Pictures of Ugandan doctors treating patients on the floors of hospitals, because of a lack of beds, have this week been circulating on social media.
One photo showed a doctor and health worker stitching a patient’s head injury on a floor mat.
Another photo showed a doctor wearing gloves as protective shoes before surgery.
These are just some of the images critical of Uganda’s health care system – part of an online campaign by popular cartoonist Jimmy Spire Ssentongo.
“Just that they ignore and maybe in ignoring things grow beyond what they can even comprehend, or they get to understand that this is happening in their aloof world. But that if this is cast out there and maybe there’s some little sense of shame left, they would feel bad about it,” said Ssentongo. “It was clear that they didn’t want this voice to come out. For it to have come out that strongly was a triumph on our side.”
Ssentongo’s campaign, under the hashtag #UgandaHealthExhibition, has also revealed allegations of under staffing and absenteeism, theft of drugs, abuse of patients, extortion, and bribery.

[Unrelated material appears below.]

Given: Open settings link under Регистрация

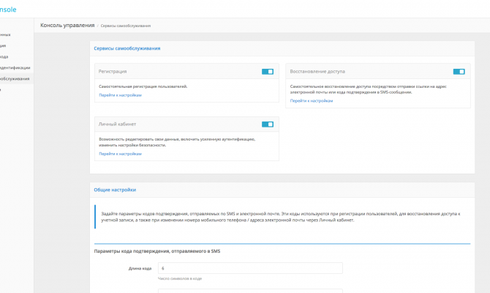Looking at the screenshot, I should point(120,95).
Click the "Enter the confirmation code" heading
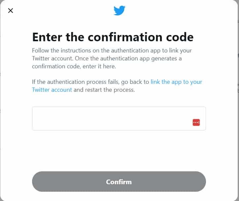The height and width of the screenshot is (201, 239). tap(113, 37)
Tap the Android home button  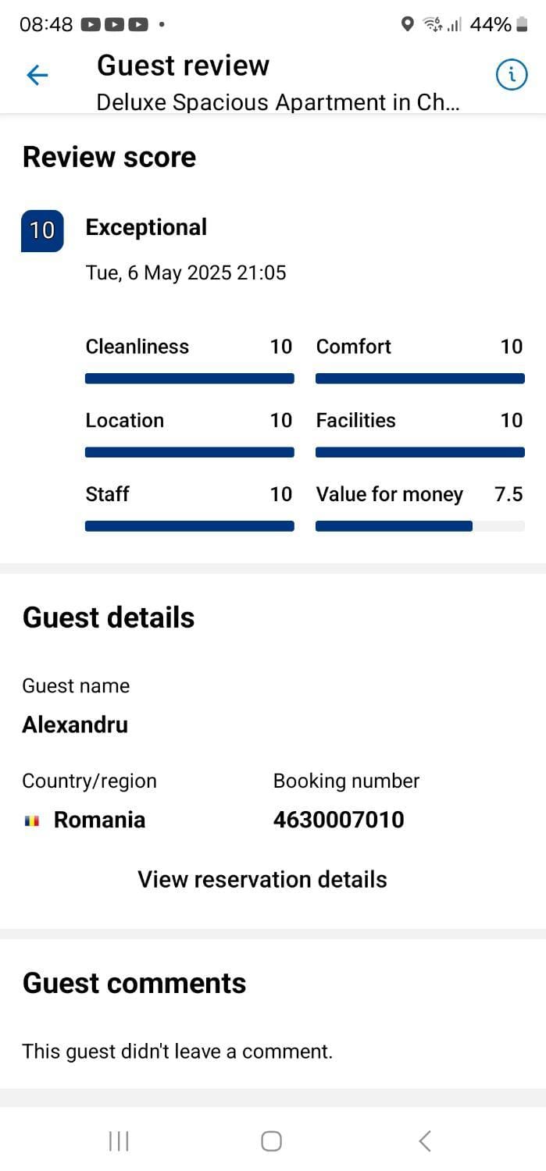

Ssentongo has more than 175,000 followers on Twitter and the campaign has gained supporters, including those working in medical care, who joined the critical tweeting.
Dr. Jacob Otile is a general practitioner.
“We are talking about a system that is already crumbling. And then we look at the aftereffect of COVID-19,” said Otile. “If we are to make sure we move to the next step, the budgetary allocation to health has to significantly go high.
Mismanagement of the little that we have. It ends up in people’s pockets and corruption is one of the biggest problems.” Uganda’s Ministry of Health responded to the Twitter campaign by tweeting photos of clean hospital buildings with good medical facilities and blocking Ssentongo’s tweets.
But the campaign led lawmakers like Joan Alobo on Wednesday to discuss the health sector in parliament and share stories of problems from their constituents.
“A woman was taken for caesarian section, but because the mother did not have money, three days after the operation, the woman started oozing out pus. When taken back to theater, there were particles left in the stomach,” Alobo said.
Uganda’s Ministry of Health spokesman Emmanuel Ainebyoona acknowledged to VOA there are problems in the health care system and blamed a lack of funding.
“We are not collecting as much revenue. So, we are able to use the available resources to fix the urgent issues,” said Ainebyoona. “And also, for them, they are focusing on the curative side. But also, we need to take an interest and embrace the preventive message. Things like sleeping under the mosquito net, handwashing, doing physical activity.”
Ssentongo and other activists are calling for an increase in the healthcare budget and better management of available funds.
The Ugandan cartoonist launched another Twitter campaign earlier this month to fix the capital’s poor roads under the hashtag #KampalaPotholeexhibition.
It gained enough traction that authorities carried out road inspections, which led President Yoweri Museveni to order $1.6 million to fix the roads.